MPAs, like national parks, are areas of ocean where human activity is regulated or restricted. They meet a number of objectives, among them protection of marine species.
Scientific evidence shows that MPAs usually boost the abundance, diversity, and size of marine species living within their borders. They may also be able to replenish fished areas when young and adult fish move out of the reserve.
But at the moment we don't know to what extent our MPAs are fulfilling this function.
"The design of MPAs has become very important," says Shah. "In the past it has generally been assumed that the MPAs are protecting reefs and fish. But as our knowledge about fish has increased, especially coral reef fish, we understand that there are certain biological functions such as spawning and migration routes that need to be protected. This will determine the placement and design of a protected area."
Acoustic transmitting devices will be inserted in key species of fish under study to track their movements over a number of years and seasons.

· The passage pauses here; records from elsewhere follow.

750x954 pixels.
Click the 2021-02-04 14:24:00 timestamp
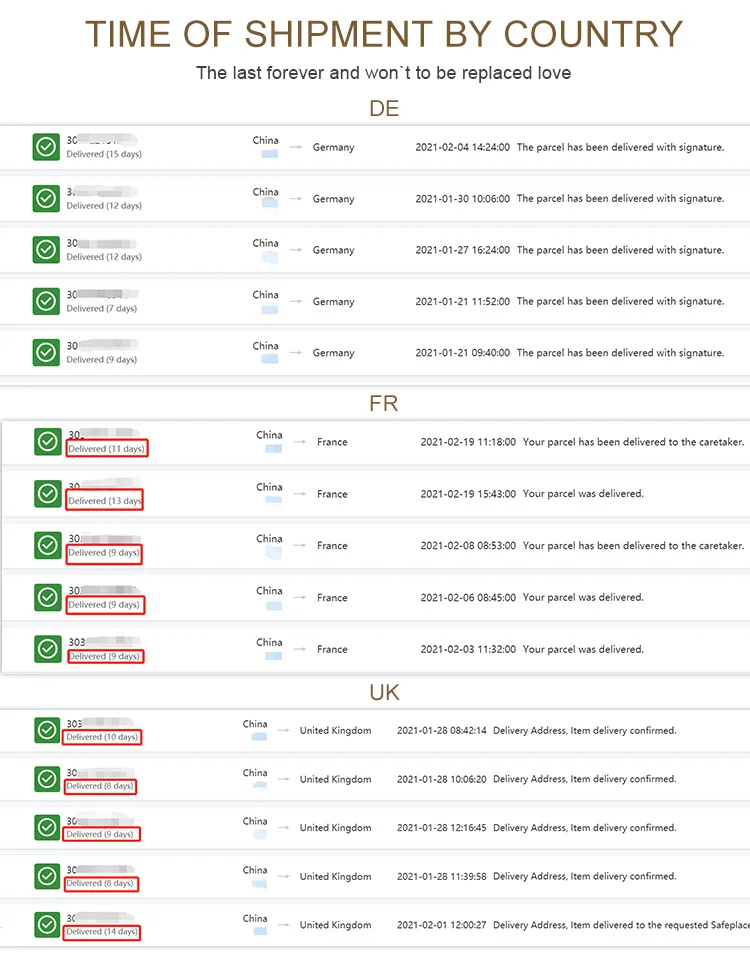tap(462, 147)
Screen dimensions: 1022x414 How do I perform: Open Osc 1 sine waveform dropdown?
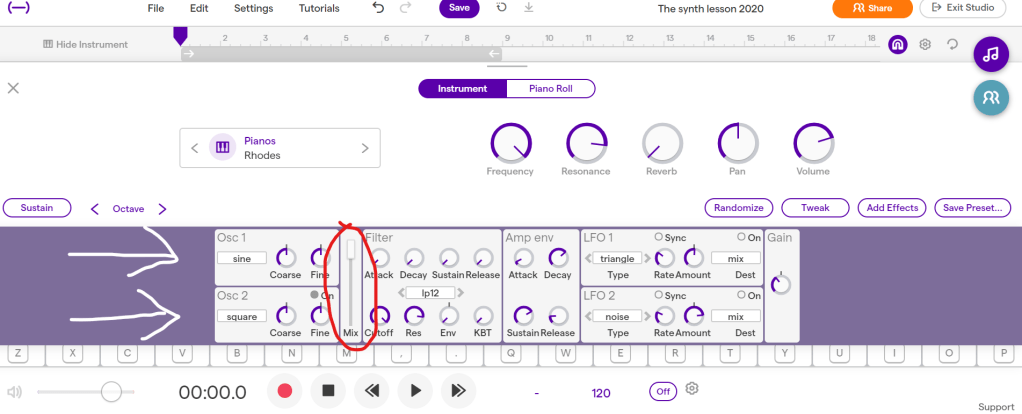click(241, 258)
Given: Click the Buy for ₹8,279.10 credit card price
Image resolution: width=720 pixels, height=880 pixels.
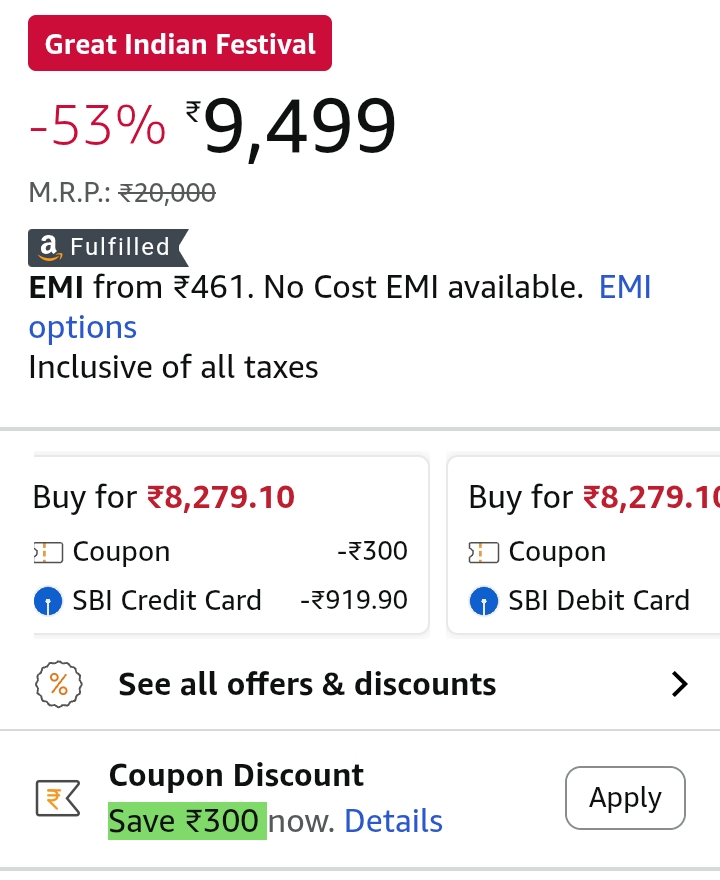Looking at the screenshot, I should [220, 497].
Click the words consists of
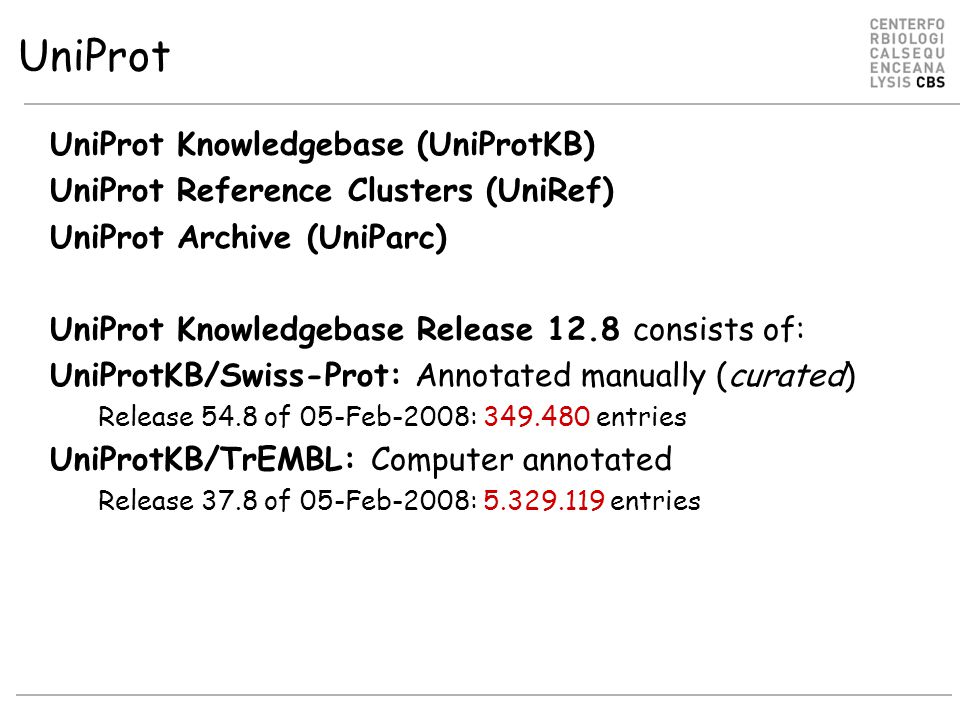Screen dimensions: 960x720 pos(718,329)
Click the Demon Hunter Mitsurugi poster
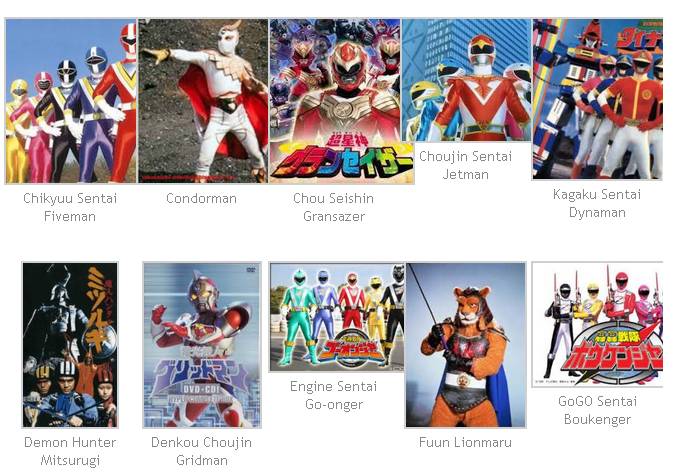Screen dimensions: 678x472 pos(70,345)
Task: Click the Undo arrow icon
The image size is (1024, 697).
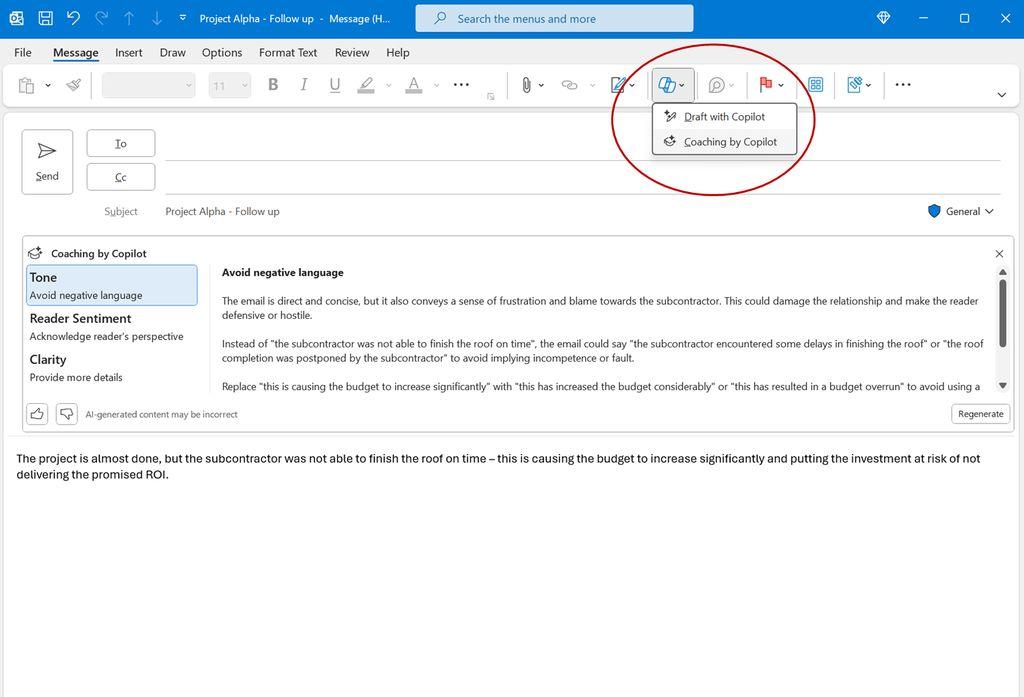Action: [73, 18]
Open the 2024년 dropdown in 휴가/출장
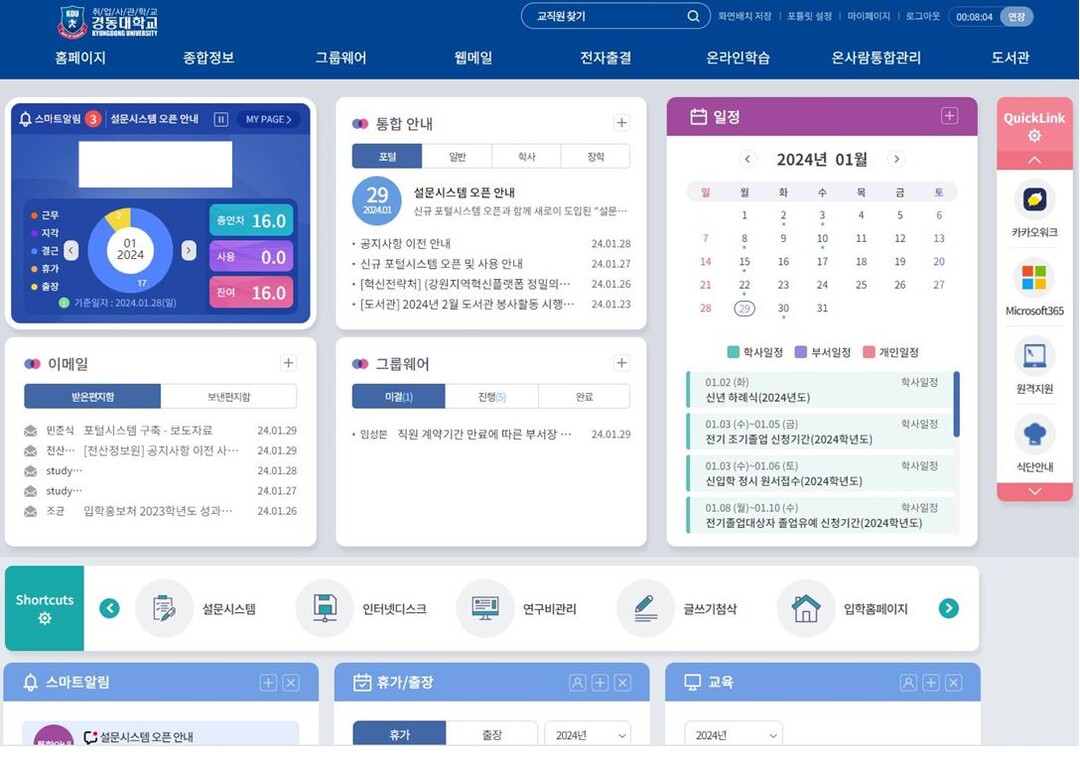1080x766 pixels. coord(587,735)
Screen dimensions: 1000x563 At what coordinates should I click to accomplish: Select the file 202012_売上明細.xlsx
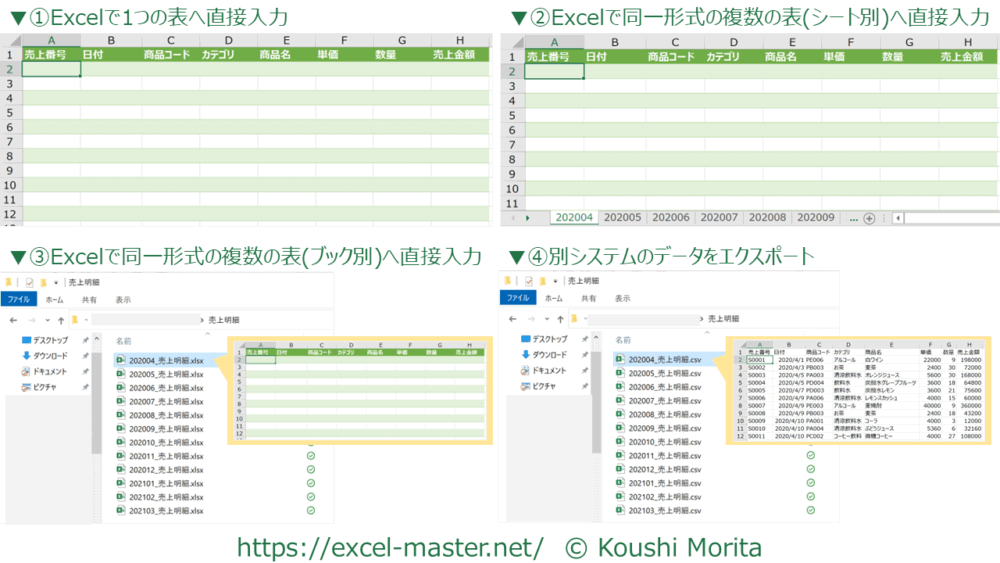pyautogui.click(x=166, y=469)
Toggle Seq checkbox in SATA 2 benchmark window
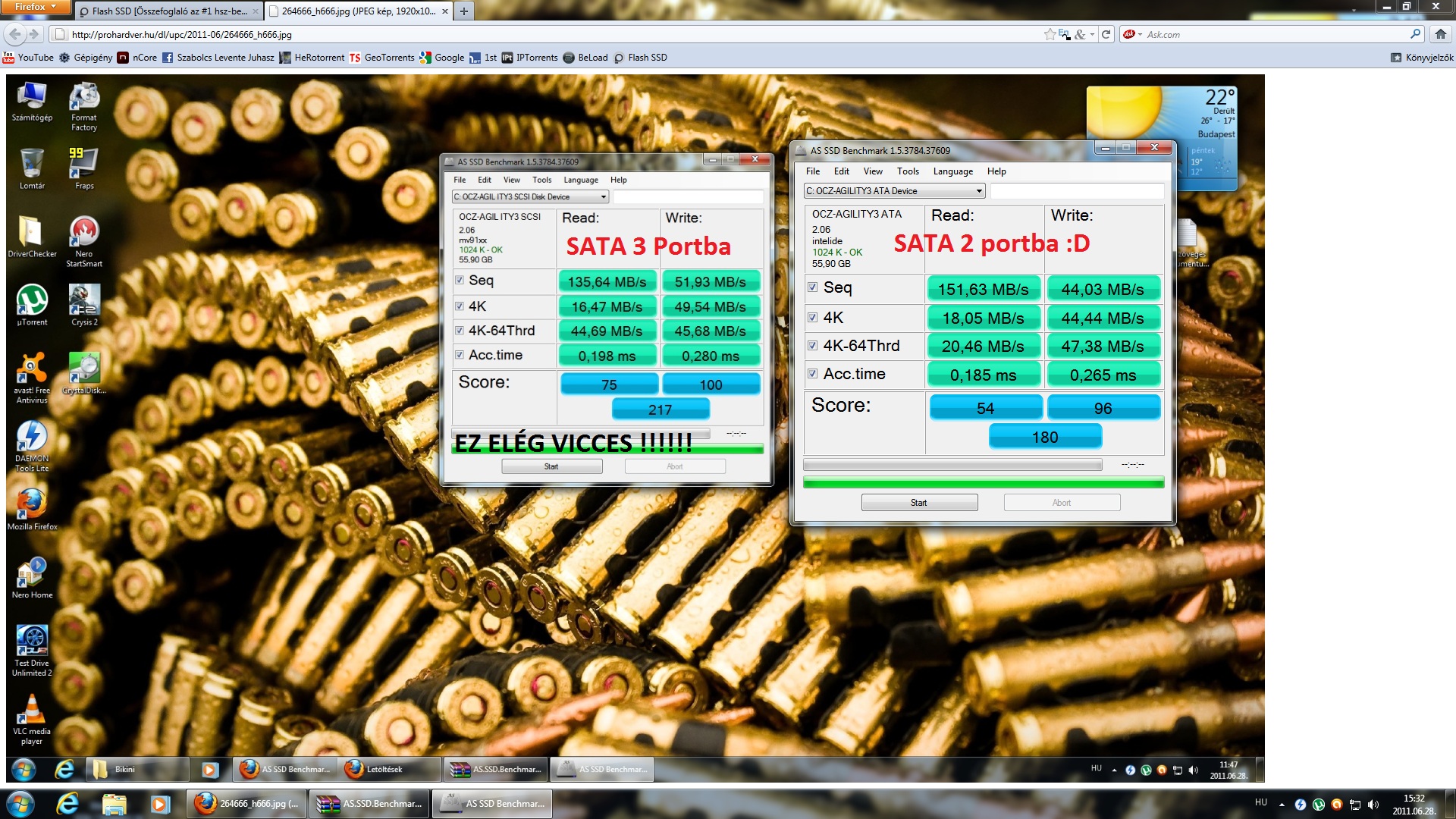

"It's an exciting project. Cousin is small but it's one of the best protected areas in the country if not the region. This makes it an ideal case study for this activity," Jan Robinson, SFA's Fisheries Research Manager said. SFA has been carrying out pioneering research on spawning aggregations of key species in recent years, in particular around Praslin, and its experience is key for the project.
"The study will also help to answer other questions about what is the best size for MPAs to protect really important populations of fishes such as parrotfish (Kakatwa) and rabbitfish (Kordonnyen)," Robinson said.
The project will also help answer questions about factors that are important in enabling the reefs around Cousin to recover from coral bleaching. Compared to other inner granitic islands, Cousin is showing slow recovery from bleaching and this study could uncover the role important fish species play in that recovery process. Some of the fish involved in the recovery are also important fisheries species.